- [Bloc de texte]:
Vous venez d’arriver dans une entreprise et déjà, vous vous sentez un peu délaissé par votre N+1 qui n'est pas disponible ? C’est un premier mauvais signe selon Audrey Guidez, membre du bureau national de l’ANDRH : «Il est important que le jour J, le manager soit présent et passe du temps avec vous pour montrer qu’il ou elle vous accorde de l'importance ». Idéalement, il aura même préparé votre arrivée en amont : matériel prêt, adresse mail activée, etc.
Et le jour même ? La présentation au reste de l’équipe et aux autres interlocuteurs. « Le micromanagement peut même avoir un intérêt pour être cadré la première semaine ou les quinze premiers jours, conseille-t-elle. Mais au-delà, vous pourriez mal le prendre et considérer cela comme de la pression et surtout un manque de confiance en vous, au risque de ralentir votre montée en compétences ». La culture du contrôle est donc à éviter à tout prix.
Éviter le flou artistique
Chaque semaine, vos objectifs changent du tout au tout. Vous n’arrivez pas à identifier les priorités. Les lignes de votre fiche de poste évoluent tous les jours. Et votre feuille de route ne tient pas vraiment la route… Bref, vous commencez à entrevoir un certain flou artistique en ce qui concerne votre poste et vos missions, sans aucune véritable explication. Alors fuyez ! « C'est important d’avoir rapidement une feuille de route pour que vous sachiez ce qu’on attend de vous au bout de deux semaines, un mois, un trimestre ou un semestre, explique l’experte. C’est le manager qui la fait mais surtout vous pouvez la construire ensemble selon les postes et le niveau de responsabilités ».
Si vous n’arrivez pas à identifier non plus la personne qui décide vraiment dans cette entreprise, elle est à éviter. Par exemple, si les managers se renvoient la balle constamment en ayant peur des conséquences ou encore que c’est le N+1 qui décide de tout pour tout le monde, ce qui peut révéler un recrutement précipité, une réorganisation pas assez mature ou un manque de vision de business en interne. Et vous dans l’histoire ? « Vous allez avoir tendance à ne plus vouloir agir du tout, ce qui n’est pas l’idéal pendant la période d’essai », déclare Audrey Guidez.

- [Informations]:
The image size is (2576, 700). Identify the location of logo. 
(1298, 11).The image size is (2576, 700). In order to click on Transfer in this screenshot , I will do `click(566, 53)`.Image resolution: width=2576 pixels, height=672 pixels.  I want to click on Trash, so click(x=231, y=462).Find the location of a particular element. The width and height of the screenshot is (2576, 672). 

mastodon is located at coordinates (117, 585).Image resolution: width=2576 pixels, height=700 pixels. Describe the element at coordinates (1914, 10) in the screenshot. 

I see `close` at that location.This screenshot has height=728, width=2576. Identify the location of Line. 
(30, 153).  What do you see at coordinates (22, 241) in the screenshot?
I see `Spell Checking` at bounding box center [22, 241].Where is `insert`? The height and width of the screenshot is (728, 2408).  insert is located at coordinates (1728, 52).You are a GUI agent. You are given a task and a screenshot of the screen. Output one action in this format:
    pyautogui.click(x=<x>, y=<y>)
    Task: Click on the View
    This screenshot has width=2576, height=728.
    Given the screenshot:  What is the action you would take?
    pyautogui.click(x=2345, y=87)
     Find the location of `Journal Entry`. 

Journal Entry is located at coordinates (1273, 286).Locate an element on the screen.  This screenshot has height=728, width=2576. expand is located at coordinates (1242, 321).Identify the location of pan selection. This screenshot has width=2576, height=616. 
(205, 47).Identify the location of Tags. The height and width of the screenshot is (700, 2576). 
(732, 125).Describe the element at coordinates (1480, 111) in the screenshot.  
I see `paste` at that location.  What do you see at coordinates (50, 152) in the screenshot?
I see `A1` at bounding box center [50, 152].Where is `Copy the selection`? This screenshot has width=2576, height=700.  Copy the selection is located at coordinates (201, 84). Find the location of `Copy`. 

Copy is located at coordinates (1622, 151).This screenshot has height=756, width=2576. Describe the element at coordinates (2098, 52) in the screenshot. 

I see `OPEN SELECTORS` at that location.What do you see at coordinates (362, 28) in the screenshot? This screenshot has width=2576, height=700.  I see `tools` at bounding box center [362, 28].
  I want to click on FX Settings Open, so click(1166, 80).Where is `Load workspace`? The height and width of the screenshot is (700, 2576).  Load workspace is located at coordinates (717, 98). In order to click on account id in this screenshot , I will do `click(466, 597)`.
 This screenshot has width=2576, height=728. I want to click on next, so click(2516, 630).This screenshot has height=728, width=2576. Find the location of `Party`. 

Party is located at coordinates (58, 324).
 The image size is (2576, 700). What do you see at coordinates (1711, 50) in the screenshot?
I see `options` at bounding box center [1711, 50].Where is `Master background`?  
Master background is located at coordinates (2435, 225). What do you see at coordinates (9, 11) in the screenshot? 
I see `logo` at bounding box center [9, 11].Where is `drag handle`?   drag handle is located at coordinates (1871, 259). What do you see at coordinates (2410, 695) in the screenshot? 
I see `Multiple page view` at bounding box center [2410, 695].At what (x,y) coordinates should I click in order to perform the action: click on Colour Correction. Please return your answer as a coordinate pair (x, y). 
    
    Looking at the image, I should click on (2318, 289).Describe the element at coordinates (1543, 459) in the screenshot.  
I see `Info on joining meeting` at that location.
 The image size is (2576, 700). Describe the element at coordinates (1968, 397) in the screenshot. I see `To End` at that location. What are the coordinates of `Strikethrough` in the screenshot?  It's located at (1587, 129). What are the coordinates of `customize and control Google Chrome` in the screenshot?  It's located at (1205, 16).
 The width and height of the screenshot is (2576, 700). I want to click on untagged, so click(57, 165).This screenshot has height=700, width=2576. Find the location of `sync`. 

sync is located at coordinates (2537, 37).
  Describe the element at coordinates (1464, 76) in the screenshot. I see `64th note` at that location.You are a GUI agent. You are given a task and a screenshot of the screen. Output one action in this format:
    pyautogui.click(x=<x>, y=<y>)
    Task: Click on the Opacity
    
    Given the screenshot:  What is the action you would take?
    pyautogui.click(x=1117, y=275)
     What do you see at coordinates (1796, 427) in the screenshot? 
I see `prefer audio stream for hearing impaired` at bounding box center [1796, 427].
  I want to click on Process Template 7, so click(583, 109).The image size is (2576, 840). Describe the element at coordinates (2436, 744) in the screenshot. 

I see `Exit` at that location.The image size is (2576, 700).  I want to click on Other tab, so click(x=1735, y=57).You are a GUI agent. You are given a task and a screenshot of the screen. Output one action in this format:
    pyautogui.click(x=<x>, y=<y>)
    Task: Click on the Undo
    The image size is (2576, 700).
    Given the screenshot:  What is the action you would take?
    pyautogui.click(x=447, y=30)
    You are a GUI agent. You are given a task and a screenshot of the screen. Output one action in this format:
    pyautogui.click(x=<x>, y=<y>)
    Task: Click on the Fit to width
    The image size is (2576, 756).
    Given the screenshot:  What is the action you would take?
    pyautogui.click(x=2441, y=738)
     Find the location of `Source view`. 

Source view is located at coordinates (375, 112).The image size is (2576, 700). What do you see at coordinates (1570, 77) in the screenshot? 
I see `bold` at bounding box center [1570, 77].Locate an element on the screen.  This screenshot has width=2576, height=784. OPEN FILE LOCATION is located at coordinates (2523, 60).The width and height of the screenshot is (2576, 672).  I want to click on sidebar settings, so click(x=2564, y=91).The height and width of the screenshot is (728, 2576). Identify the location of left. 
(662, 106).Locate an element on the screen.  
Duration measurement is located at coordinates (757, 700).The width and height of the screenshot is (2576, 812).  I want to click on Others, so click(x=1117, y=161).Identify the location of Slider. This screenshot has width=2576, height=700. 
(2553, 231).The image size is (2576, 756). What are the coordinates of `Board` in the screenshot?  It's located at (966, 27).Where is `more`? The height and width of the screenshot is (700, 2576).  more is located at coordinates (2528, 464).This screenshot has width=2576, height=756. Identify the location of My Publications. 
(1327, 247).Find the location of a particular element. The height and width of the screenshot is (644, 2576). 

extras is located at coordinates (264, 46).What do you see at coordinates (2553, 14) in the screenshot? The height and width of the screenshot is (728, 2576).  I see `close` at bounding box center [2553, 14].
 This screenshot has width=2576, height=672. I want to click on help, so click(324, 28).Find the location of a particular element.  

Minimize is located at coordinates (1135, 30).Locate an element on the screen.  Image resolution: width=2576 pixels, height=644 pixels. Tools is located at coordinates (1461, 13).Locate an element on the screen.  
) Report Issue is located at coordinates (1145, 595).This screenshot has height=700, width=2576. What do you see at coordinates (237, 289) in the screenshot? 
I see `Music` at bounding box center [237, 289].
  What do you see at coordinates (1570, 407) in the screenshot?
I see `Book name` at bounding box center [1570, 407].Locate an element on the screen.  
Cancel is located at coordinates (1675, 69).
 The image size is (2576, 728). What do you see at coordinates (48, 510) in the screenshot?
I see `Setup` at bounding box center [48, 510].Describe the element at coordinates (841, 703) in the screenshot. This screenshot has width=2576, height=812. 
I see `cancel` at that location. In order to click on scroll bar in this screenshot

- [Consignes]: Veuillez traduire en anglais cette phrase du bloc de texte : « La culture du contrôle est donc à éviter à tout prix. »

- [Réponse]: The culture of control is therefore to be avoided at all costs.